───── Data provided

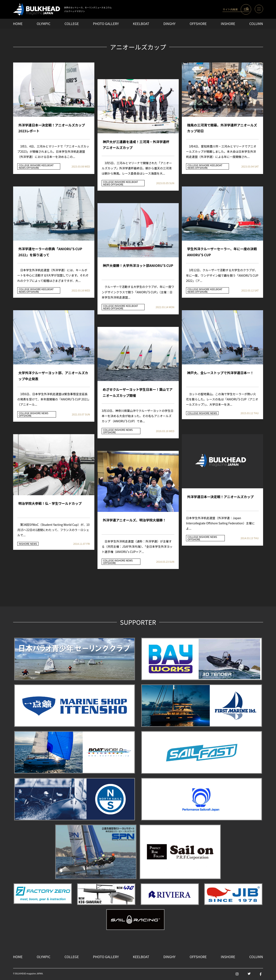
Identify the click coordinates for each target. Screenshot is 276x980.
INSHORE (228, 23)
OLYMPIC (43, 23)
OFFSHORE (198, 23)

──────────
───── Data provided

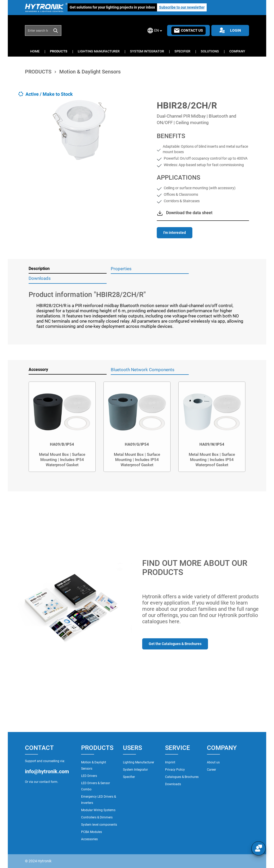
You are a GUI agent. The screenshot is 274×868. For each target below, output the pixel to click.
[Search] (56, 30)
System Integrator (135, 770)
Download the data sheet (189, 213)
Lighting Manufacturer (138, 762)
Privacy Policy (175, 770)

──────────

▸ Exercise description: Convert the material into a JSON list of strings with one string per line and no blank lines. Begin at the line that contains "System Integrator (135, 770)" and stop after the line that contains "Privacy Policy (175, 770)".

▸ Task solution:
[
  "System Integrator (135, 770)",
  "Download the data sheet (189, 213)",
  "Lighting Manufacturer (138, 762)",
  "Privacy Policy (175, 770)"
]